▶ Task objective
Rewrite the part of the data that opens with the line containing "You are a GUI" and closes at the end of the data, both ends included, substituting "screen capture" for "screenshot" and leaving everything else unchanged.

--- Start The data ---

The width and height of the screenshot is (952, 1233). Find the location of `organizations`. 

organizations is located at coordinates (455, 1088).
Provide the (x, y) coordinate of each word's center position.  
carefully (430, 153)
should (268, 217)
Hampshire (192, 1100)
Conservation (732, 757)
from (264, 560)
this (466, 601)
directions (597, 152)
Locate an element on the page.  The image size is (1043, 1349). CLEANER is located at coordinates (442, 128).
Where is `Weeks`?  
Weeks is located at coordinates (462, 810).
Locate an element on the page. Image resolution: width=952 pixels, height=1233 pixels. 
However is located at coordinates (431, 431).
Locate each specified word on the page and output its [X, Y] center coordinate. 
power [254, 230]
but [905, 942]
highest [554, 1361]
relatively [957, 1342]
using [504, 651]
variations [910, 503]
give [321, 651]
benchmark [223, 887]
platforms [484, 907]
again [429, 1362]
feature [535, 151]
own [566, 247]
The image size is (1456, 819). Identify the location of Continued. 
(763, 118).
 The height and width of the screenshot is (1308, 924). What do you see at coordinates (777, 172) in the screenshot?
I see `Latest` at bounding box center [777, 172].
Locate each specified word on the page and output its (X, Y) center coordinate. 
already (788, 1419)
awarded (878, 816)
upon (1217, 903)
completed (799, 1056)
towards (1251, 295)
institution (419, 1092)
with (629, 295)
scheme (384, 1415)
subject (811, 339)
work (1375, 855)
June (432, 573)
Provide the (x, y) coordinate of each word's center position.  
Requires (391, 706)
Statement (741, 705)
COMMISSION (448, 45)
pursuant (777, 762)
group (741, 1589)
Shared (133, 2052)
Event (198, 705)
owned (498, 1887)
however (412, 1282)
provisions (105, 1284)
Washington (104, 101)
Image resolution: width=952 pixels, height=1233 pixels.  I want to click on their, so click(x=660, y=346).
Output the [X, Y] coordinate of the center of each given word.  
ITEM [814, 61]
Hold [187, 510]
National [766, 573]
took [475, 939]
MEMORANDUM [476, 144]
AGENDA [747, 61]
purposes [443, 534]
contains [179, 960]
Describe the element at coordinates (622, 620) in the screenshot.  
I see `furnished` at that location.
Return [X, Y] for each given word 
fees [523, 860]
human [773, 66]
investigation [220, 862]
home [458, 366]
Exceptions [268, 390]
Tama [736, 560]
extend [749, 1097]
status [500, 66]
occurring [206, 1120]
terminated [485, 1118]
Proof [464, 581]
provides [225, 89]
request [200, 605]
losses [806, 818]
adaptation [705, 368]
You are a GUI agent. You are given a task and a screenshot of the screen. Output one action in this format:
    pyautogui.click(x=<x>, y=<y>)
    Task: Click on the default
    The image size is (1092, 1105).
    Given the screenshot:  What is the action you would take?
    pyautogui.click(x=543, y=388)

--- End The data ---

▶ Finished exercise
You are a GUI agent. You are given a task and a screen capture of the screen. Output one action in this format:
    pyautogui.click(x=<x>, y=<y>)
    Task: Click on the default
    The image size is (1092, 1105).
    Given the screen capture:  What is the action you would take?
    pyautogui.click(x=543, y=388)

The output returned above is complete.